4. The method of claim 3, wherein the step of training the speech-generated three-dimensional mouth model further comprises:

determining a fourth sub-loss value according to the difference value between the marked expression base control parameter and the predicted expression base control parameter;

determining a fifth sub-loss value according to the difference value between the marked three-dimensional face data corresponding to the marked expression base control parameters and the predicted three-dimensional face data corresponding to the predicted expression base control parameters;

Training the preset neural network model according to the first sub-loss value, the second sub-loss value, the third sub-loss value, the fourth sub-loss value and the fifth sub-loss value until a preset training ending condition is met to obtain the voice generation three-dimensional mouth shape model.

5. The method of claim 3, wherein the determining a first sub-loss value from the labeled expression base control parameter, the predicted expression base control parameter, and the base expression base data comprises:

determining labeled expression base data according to the product of the labeled expression base control parameters and the basic expression base data;

and determining the first sub-loss value according to the product of the difference value between the mouth key point data in the marked expression base data and the mouth key point data in the predicted expression base data and the mouth key point control parameter in the marked expression base control parameter.

6. The method of claim 3, wherein the determining a second sub-loss value from the labeled expression base control parameter, the predicted expression base control parameter, and the base expression base data comprises:

and determining the second sub-loss value according to the difference value between the mouth closing key point data in the marked expression base data and the mouth closing key point data in the predicted expression base data.

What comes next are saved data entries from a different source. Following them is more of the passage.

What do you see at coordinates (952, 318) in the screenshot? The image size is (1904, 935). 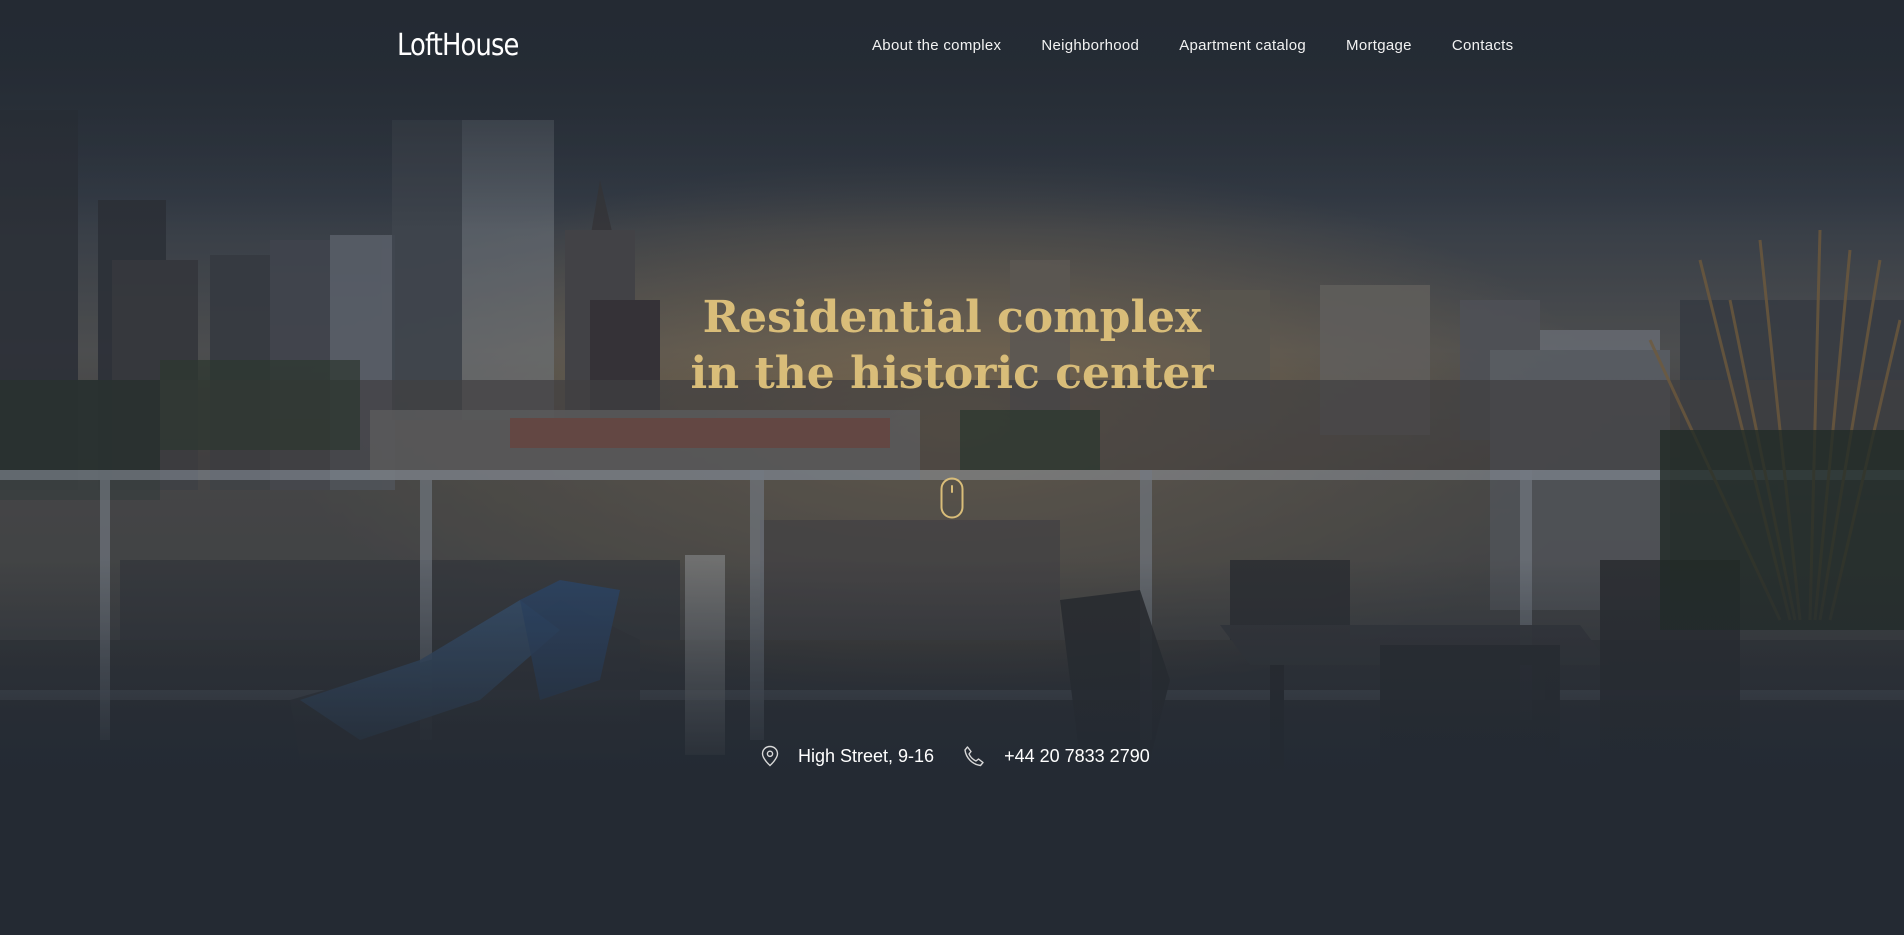 I see `hero-title-line-1: Residential complex` at bounding box center [952, 318].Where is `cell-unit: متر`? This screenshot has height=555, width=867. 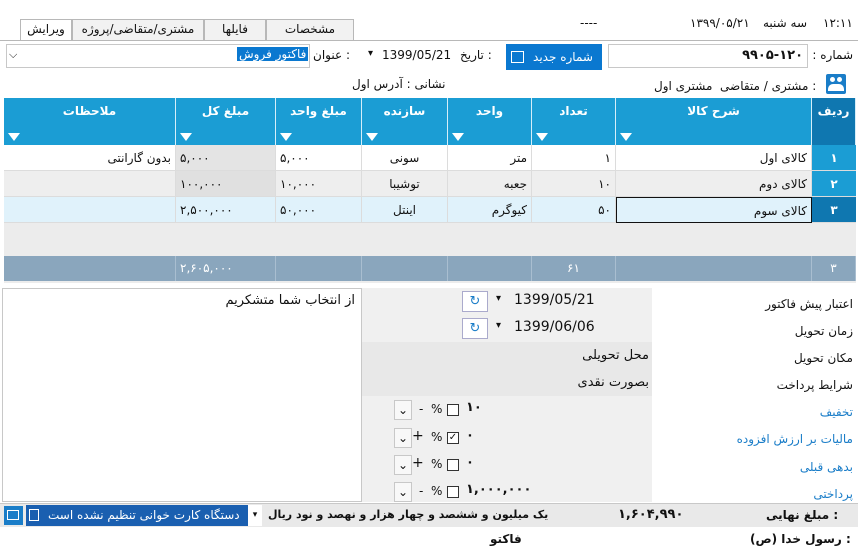 cell-unit: متر is located at coordinates (490, 158).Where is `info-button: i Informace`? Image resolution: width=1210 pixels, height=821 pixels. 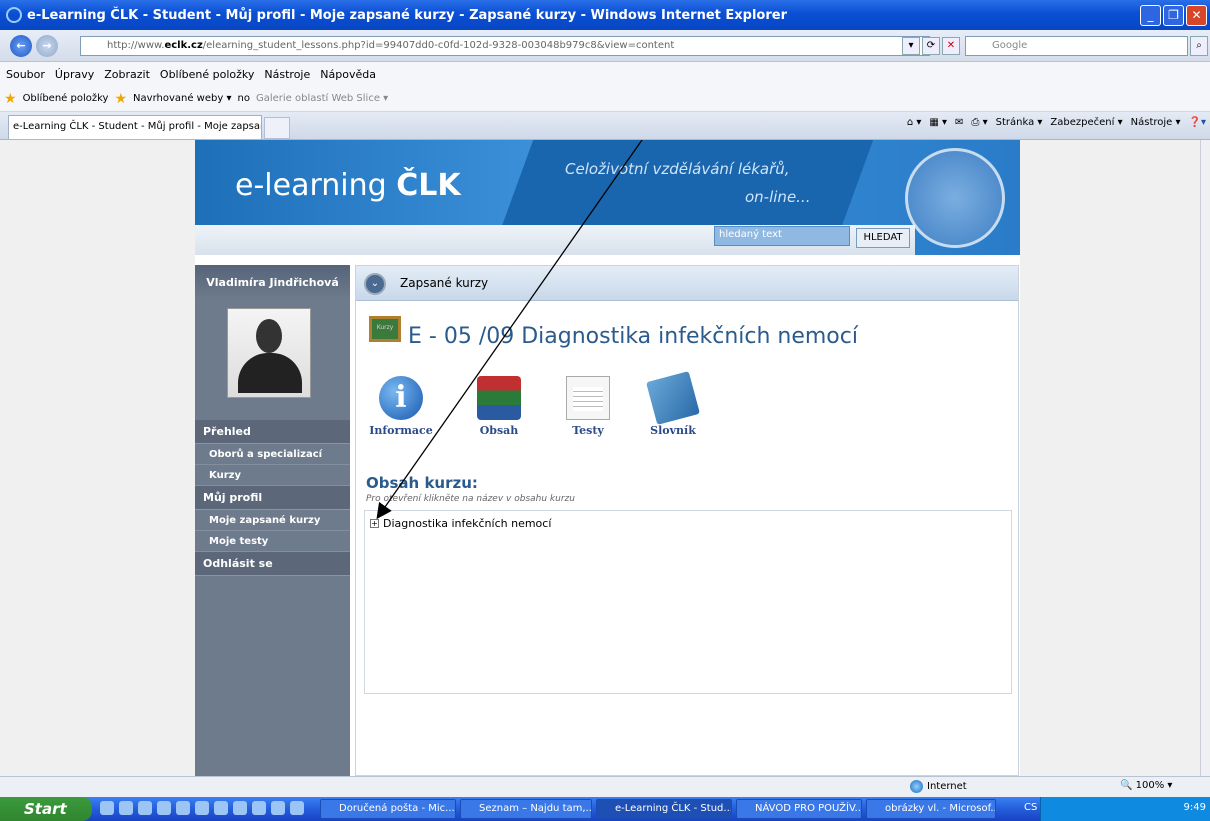
info-button: i Informace is located at coordinates (401, 406).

7. The method of claim 3, wherein determining the third sub-loss value according to the labeled three-dimensional mouth shape data corresponding to the labeled expression base control parameter and the predicted three-dimensional mouth shape data corresponding to the predicted expression base control parameter comprises:

rendering the marked three-dimensional mouth shape data corresponding to the marked expression base control parameters and the predicted three-dimensional mouth shape data corresponding to the predicted expression base control parameters to obtain marked images and predicted images;

performing feature extraction processing on the labeling image and the predicted image to obtain labeling mouth shape features corresponding to the labeling expression base control parameters and predicted mouth shape features corresponding to the predicted expression base control parameters;

And determining the third sub-loss value according to the difference value of the predicted mouth shape characteristic and the marked mouth shape characteristic.

8. A training device for generating a mouth shape model by speech, comprising:

9. An electronic device comprising a processor and a memory, wherein the memory has stored therein at least one instruction or at least one program that is loaded and executed by the processor to implement the data processing method of any of claims 1-7.

10. A computer storage medium having stored therein at least one instruction or at least one program loaded and executed by a processor to implement the data processing method of any of claims 1-7.

11. A computer program product comprising at least one instruction or at least one program, the at least one instruction or the at least one program being loaded and executed by a processor to implement the data processing method of any of claims 1-7.